--- RECORDS SUPPLIED Enclosed Below ---

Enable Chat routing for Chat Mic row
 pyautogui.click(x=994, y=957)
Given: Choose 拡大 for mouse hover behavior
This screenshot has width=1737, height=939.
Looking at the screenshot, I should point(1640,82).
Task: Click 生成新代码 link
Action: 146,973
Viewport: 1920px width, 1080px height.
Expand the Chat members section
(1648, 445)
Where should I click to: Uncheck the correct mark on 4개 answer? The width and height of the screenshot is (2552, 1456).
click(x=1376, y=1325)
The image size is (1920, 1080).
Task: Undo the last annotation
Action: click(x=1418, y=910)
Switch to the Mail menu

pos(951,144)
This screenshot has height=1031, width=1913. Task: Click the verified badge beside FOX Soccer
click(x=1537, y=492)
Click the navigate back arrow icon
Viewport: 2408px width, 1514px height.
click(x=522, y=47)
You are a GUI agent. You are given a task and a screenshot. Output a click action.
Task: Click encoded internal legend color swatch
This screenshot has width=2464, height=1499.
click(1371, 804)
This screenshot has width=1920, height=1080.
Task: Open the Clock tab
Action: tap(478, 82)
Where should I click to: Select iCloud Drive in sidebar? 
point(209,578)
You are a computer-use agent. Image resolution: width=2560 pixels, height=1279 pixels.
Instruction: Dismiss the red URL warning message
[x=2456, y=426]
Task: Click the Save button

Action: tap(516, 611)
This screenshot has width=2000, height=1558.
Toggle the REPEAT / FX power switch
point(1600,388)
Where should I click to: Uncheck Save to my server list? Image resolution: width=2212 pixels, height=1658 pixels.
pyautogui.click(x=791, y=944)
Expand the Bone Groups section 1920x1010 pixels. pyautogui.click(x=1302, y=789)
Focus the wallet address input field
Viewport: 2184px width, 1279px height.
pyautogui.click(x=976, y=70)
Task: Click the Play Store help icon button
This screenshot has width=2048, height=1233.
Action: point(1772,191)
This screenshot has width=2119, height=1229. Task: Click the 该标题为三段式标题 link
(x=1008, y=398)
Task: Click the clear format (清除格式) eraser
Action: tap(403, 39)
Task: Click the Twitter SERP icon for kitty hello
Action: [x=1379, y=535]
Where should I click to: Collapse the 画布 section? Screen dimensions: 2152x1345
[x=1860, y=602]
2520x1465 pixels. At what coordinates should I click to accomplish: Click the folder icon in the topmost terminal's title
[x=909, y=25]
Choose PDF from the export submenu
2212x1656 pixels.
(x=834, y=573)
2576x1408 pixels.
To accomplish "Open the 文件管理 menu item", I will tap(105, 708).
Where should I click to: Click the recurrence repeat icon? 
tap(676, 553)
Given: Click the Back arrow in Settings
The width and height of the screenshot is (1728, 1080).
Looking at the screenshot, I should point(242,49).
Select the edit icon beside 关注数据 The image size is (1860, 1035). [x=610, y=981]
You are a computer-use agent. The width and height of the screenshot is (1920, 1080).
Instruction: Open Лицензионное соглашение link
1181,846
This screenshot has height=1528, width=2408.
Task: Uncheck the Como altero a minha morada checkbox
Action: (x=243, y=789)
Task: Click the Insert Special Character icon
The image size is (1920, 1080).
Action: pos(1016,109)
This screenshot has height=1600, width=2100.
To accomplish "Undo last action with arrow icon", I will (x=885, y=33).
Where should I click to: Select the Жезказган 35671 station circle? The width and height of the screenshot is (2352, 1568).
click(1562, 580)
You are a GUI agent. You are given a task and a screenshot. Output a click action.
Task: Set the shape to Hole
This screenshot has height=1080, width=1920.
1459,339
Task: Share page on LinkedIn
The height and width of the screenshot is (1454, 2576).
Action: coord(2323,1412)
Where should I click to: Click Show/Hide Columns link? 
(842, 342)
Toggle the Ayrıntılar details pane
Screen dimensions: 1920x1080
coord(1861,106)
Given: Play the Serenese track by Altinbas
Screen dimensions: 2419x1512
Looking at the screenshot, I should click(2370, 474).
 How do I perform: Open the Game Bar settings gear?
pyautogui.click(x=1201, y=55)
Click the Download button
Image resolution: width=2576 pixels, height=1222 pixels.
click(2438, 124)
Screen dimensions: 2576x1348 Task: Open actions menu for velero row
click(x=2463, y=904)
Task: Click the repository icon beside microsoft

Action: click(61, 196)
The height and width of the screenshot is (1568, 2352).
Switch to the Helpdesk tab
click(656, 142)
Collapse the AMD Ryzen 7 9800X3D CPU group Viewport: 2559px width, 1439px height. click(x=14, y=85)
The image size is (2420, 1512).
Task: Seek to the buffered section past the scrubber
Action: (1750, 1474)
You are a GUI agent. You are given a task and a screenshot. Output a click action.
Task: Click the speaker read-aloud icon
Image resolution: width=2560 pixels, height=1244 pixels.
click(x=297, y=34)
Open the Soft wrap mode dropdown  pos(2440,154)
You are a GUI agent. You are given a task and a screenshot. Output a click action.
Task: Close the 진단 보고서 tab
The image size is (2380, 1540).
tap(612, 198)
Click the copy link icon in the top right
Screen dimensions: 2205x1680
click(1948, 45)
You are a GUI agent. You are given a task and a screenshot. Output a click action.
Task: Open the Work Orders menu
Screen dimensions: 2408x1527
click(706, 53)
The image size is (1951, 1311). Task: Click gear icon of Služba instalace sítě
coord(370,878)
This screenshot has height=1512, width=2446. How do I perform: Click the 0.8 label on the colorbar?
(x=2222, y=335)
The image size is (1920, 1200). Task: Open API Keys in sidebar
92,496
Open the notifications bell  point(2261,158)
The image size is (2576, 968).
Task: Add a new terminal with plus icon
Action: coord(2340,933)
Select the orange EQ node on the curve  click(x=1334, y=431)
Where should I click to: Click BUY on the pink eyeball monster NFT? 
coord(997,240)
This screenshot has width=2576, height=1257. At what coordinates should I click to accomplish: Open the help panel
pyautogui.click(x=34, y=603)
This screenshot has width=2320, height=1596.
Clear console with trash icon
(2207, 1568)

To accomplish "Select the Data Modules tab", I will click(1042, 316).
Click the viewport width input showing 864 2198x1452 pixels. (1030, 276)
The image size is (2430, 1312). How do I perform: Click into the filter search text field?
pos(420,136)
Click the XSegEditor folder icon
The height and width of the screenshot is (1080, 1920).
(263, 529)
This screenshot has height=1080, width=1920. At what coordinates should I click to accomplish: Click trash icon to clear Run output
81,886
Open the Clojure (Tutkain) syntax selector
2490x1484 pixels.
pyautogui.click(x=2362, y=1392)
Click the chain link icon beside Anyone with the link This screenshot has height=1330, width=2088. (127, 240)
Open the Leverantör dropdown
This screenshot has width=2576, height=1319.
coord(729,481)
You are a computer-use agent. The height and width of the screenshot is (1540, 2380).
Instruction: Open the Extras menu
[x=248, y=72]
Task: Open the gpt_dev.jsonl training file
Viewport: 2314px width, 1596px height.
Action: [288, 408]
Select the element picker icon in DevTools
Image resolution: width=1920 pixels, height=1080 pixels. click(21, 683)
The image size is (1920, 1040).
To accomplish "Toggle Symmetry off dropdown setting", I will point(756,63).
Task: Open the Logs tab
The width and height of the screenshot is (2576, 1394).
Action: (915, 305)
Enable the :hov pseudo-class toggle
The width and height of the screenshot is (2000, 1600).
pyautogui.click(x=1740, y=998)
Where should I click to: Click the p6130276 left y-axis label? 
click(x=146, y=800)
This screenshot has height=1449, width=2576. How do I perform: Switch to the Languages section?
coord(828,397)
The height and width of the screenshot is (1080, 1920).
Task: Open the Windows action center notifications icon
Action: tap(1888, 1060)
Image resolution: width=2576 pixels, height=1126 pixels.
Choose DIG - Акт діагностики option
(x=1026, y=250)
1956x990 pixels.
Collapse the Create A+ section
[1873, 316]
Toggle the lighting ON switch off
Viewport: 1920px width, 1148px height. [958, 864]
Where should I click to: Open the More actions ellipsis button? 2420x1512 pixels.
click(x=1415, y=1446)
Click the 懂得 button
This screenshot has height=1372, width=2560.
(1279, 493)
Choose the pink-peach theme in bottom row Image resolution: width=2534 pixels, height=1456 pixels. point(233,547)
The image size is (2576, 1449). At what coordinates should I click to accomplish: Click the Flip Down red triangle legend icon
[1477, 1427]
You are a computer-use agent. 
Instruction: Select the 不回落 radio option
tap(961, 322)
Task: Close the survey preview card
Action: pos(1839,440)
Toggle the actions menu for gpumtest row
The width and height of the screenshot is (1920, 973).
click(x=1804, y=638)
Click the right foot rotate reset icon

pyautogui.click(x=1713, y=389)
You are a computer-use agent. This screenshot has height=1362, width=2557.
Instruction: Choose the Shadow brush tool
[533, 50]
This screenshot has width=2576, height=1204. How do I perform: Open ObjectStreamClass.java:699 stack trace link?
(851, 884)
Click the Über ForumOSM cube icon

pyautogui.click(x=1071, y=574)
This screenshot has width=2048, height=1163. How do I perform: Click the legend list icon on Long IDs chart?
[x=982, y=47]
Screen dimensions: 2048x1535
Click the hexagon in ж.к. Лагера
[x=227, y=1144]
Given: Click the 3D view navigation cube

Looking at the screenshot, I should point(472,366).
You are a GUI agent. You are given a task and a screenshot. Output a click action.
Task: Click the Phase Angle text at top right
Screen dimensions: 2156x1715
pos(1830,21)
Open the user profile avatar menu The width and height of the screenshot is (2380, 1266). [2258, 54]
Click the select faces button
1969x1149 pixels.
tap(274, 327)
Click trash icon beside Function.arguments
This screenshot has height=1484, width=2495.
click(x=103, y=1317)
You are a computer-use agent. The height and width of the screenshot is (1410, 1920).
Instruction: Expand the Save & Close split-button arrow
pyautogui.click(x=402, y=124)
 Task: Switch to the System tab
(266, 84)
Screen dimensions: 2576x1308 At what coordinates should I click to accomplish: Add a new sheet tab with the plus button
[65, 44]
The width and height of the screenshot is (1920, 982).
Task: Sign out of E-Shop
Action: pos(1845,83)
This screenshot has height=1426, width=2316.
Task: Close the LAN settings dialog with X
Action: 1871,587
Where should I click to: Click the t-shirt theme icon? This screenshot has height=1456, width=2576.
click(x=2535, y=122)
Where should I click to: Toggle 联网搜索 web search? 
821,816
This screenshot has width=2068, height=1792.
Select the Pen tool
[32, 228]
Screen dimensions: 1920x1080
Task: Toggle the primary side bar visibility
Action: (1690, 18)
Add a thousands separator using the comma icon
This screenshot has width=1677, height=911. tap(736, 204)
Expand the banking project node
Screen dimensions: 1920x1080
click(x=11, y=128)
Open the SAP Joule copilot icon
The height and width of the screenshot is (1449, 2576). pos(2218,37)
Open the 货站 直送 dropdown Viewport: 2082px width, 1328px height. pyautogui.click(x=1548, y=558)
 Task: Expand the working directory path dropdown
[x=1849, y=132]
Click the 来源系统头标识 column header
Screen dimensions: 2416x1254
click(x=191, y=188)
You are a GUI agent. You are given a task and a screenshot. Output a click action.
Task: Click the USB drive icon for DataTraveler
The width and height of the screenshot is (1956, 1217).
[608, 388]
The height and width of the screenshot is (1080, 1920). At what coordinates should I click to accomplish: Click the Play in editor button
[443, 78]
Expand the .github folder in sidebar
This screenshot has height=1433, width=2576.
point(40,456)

--- End of Enclosed RECORDS SUPPLIED ---

From the line with "Open the 货站" to the final line of the listing, write out each line unchanged. Add nothing.

> _ANSWER SPACE_:
Open the 货站 直送 dropdown Viewport: 2082px width, 1328px height. pyautogui.click(x=1548, y=558)
 Task: Expand the working directory path dropdown
[x=1849, y=132]
Click the 来源系统头标识 column header
Screen dimensions: 2416x1254
click(x=191, y=188)
You are a GUI agent. You are given a task and a screenshot. Output a click action.
Task: Click the USB drive icon for DataTraveler
The width and height of the screenshot is (1956, 1217).
[608, 388]
The height and width of the screenshot is (1080, 1920). At what coordinates should I click to accomplish: Click the Play in editor button
[443, 78]
Expand the .github folder in sidebar
This screenshot has height=1433, width=2576.
point(40,456)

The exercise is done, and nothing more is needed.